After the coffee. Before hoping the Hollywood riot has been cleaned up so I can get to my gym.
The Skinny: It's almost August! Where is this summer going? In the news, Sundance is going to stream movies from its festival. The Venice Film Festival has unveiled its lineup. There was a little riot in Hollywood at the premiere of "Electric Daisy Carnival Experience." Crazy kids!
Streaming Sundance. Directors who blew big wads of cash trying to get into Sundance and only ended up with a T-shirt and no deal can now have their movies streamed by the festival on various platforms including Hulu and Netflix. Filmmakers will get a piece of any ad revenue or rental fees. Details from the Los Angeles Times.
But we already put in the new carpeting! Although Comcast Corp. is already running NBCUniversal, a federal judge has issues with the consent decree the Justice Department issued in its approval of the merger last January. Approval is ususally a slam dunk but the judge apparently is troubled by arbitration methods Comcast has agreed to for resolving disputes over online distribution. It would be highly unlikely for the judge not to ultimately approve the consent decree, but never say never. More from the Wall Street Journal.
Does anyone go for the movies? The Venice Film Festival announced its lineup. I'm happy to see that Whit Stillman ("Metropolitan," "Barcelona") finally has a new movie -- "Damsels in Distress" -- which will close the festival. I know I don't seem like the type who would appreciate Stillman's witty and urbane preppy upper-crust characters, but there is something sweet, sincere and real about his movies. More on the festival from Variety.

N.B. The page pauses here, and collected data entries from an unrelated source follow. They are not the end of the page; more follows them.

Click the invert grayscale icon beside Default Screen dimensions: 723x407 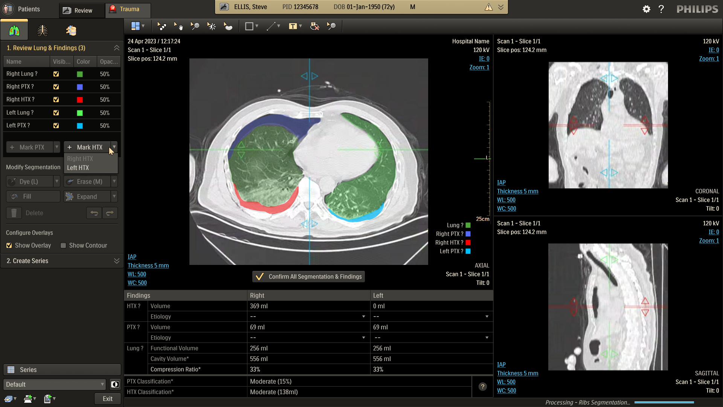pyautogui.click(x=115, y=384)
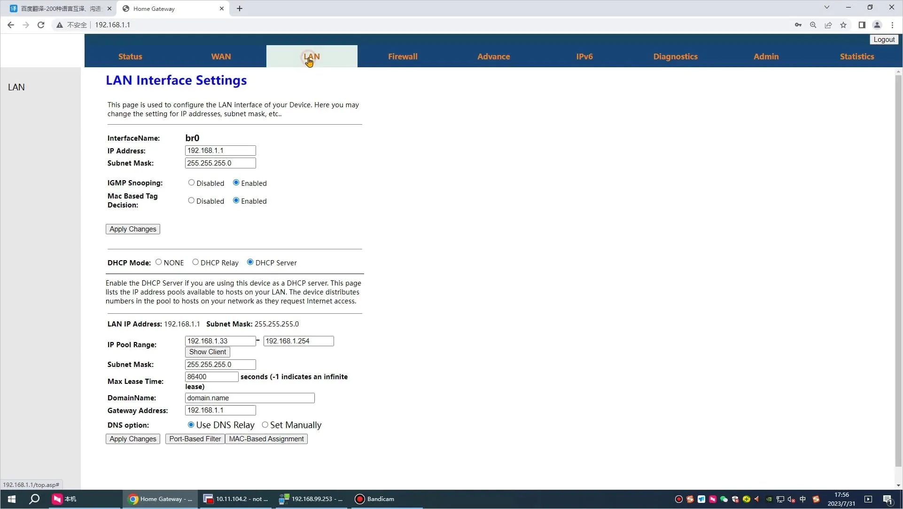Expand the tab search chevron
The image size is (903, 509).
[x=826, y=8]
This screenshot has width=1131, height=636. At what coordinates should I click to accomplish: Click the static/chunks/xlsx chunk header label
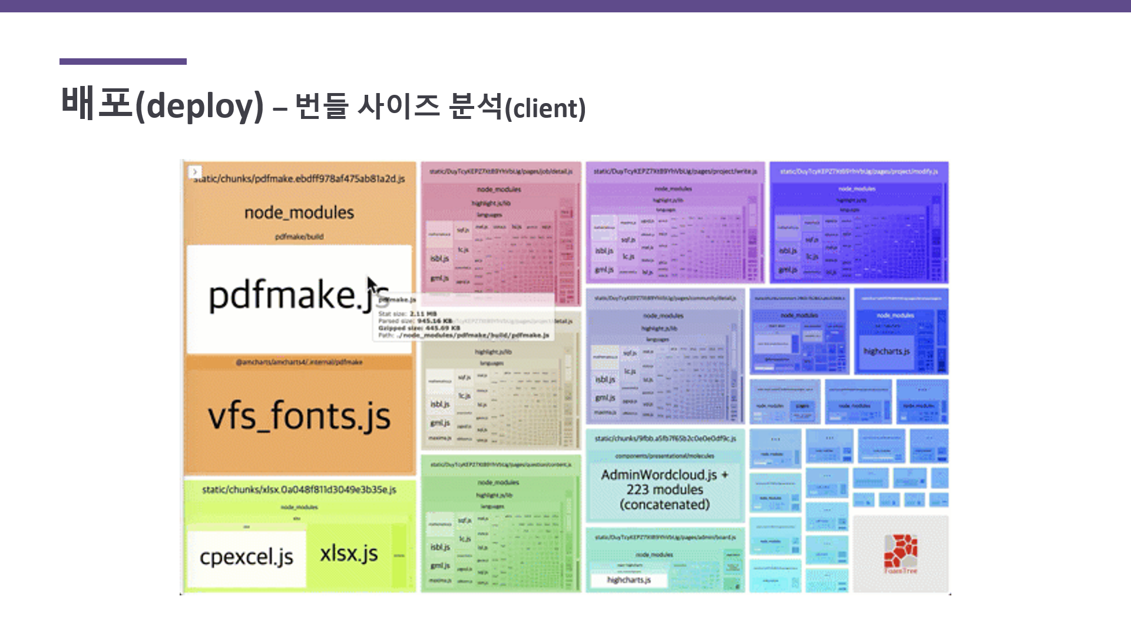tap(299, 489)
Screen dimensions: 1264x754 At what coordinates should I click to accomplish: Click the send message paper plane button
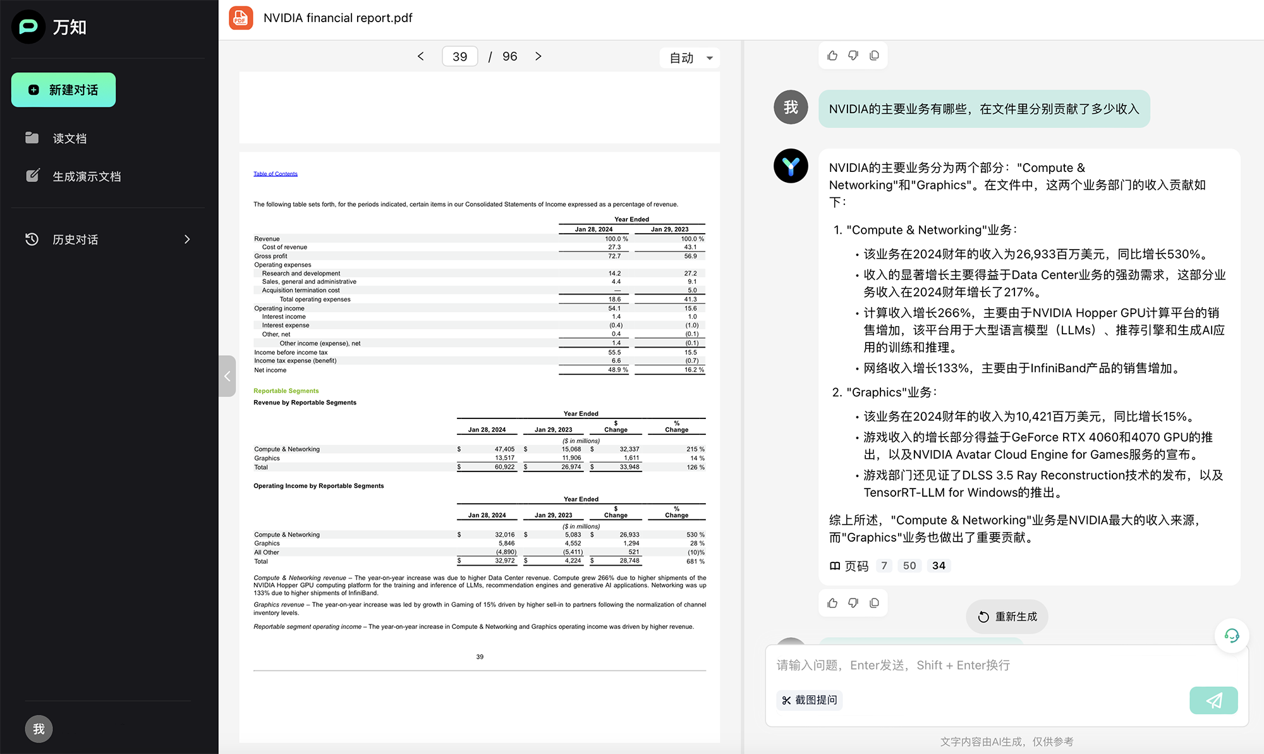[1213, 700]
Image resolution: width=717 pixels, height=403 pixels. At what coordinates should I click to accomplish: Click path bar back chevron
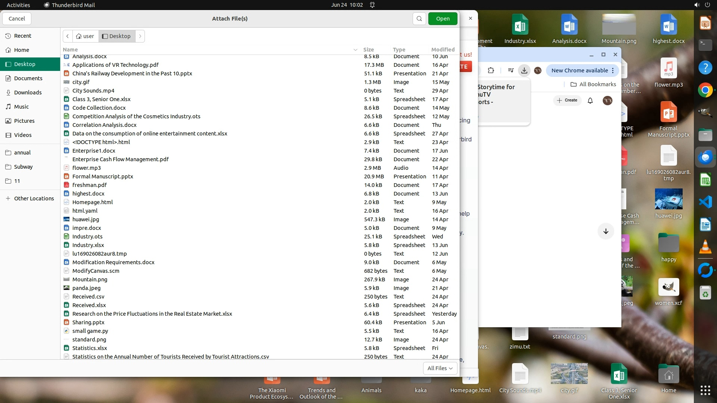point(68,36)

Quid Pro Quo? The New York Times makes the observation that MSNBC's newest television personality -- rabble-rouser the Rev. Al Sharpton -- also lent his name to new MSNBC owner Comcast Corp.'s lobbying effort to get government approval of its merger with NBCUniversal. Sharpton, who is filling in as a guest host in the 6 p.m. hour, has been on MSNBC lots of times over the years. Both MSNBC and Comcast say there is no connection between his lobbying and his new prominence on the channel. In fairness to MSNBC, Sharpton has lent himself out to corporate media before. Fox recruited him when it was waging a nasty war against Nielsen over new meters the ratings company was introducing.
The man who knows all. The Wall Street Journal, which is owned by Rupert Murdoch's News Corp., has turned up its coverage of the News of the World phone-hacking scandal after initially only going through the motions of reporting on the debacle. In Thursday's WSJ, a profile of Tom Crone, the former legal eagle of News of the World, who knows where all the bodies are buried and has offered up information that contradicts what Murdoch's son James, who heads the company's European operations, has told Parliament.

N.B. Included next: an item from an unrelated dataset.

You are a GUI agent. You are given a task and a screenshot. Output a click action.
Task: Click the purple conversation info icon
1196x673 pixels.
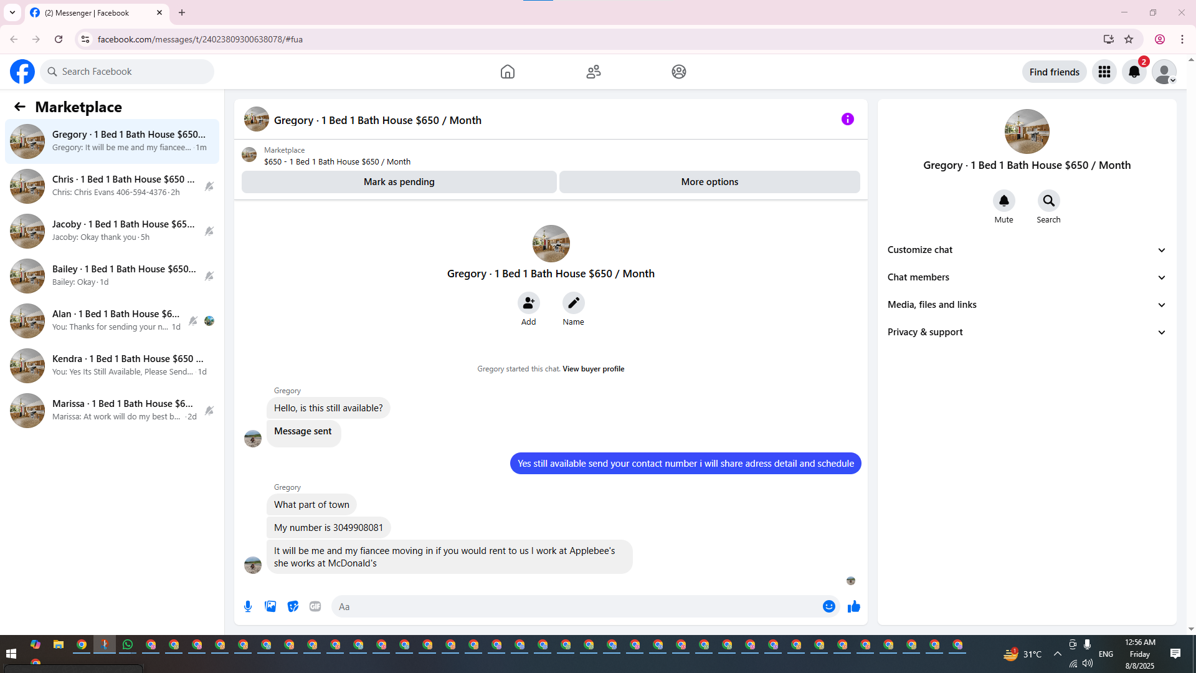tap(847, 119)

Nothing a little makeover can't fix. The Hollywood Reporter chats up CBS News bosses Jeff Fager and David Rhodes about their plans to revitalize the struggling organization, post-Katie Couric, and their thoughts about checkbook journalism.

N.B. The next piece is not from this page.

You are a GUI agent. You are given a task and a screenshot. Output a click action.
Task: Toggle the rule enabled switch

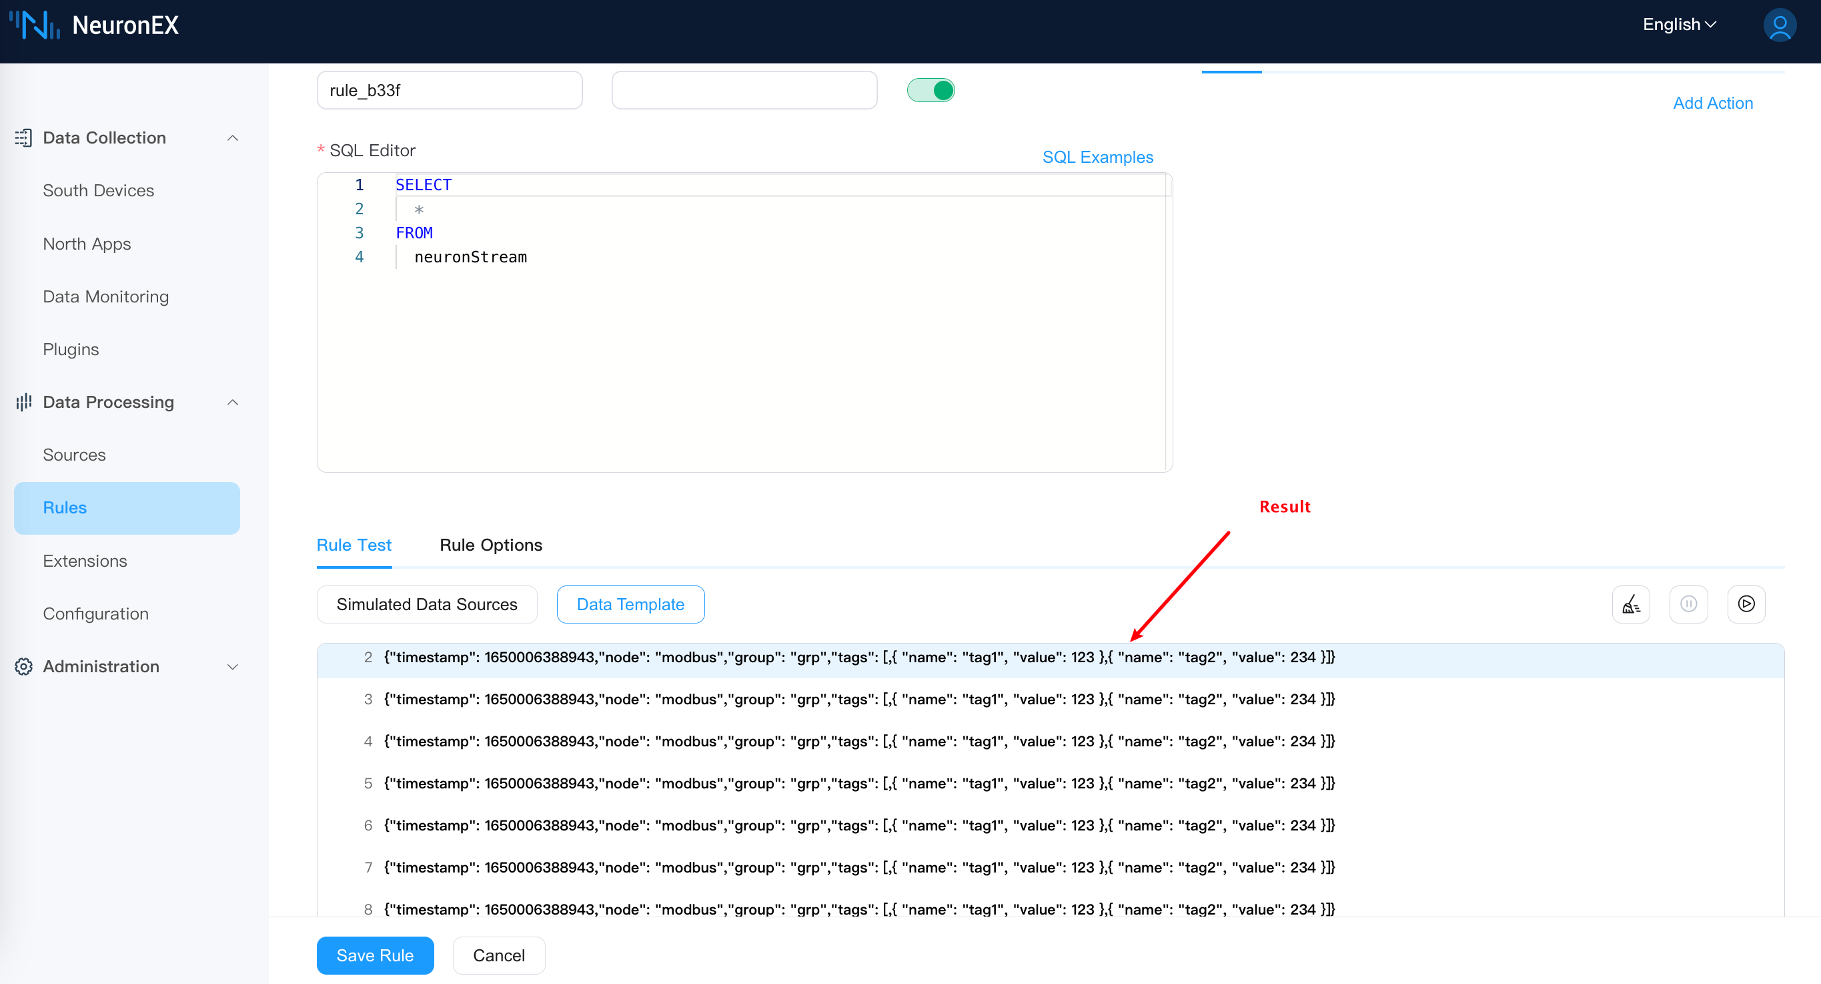[x=930, y=91]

Put a sweater on that! The Parents Television Council is lobbying NBC affiliates to refuse to air the network's new drama "The Playboy Club," which will premiere next month. The PTC said the show, set in 1960s Chicago, is putting the "veneer of sophistication" on the porn industry, according to a copy of a letter it sent to NBC stations obtained by Broadcasting & Cable. In an unrelated note, I missed a chance to go to the Playboy Mansion last night, but a friend of mine who has been there said the fantasy is better than the reality. The event was for the television critics tour. I'm guessing those were some sad-looking bunnies when they found out who was coming over to party.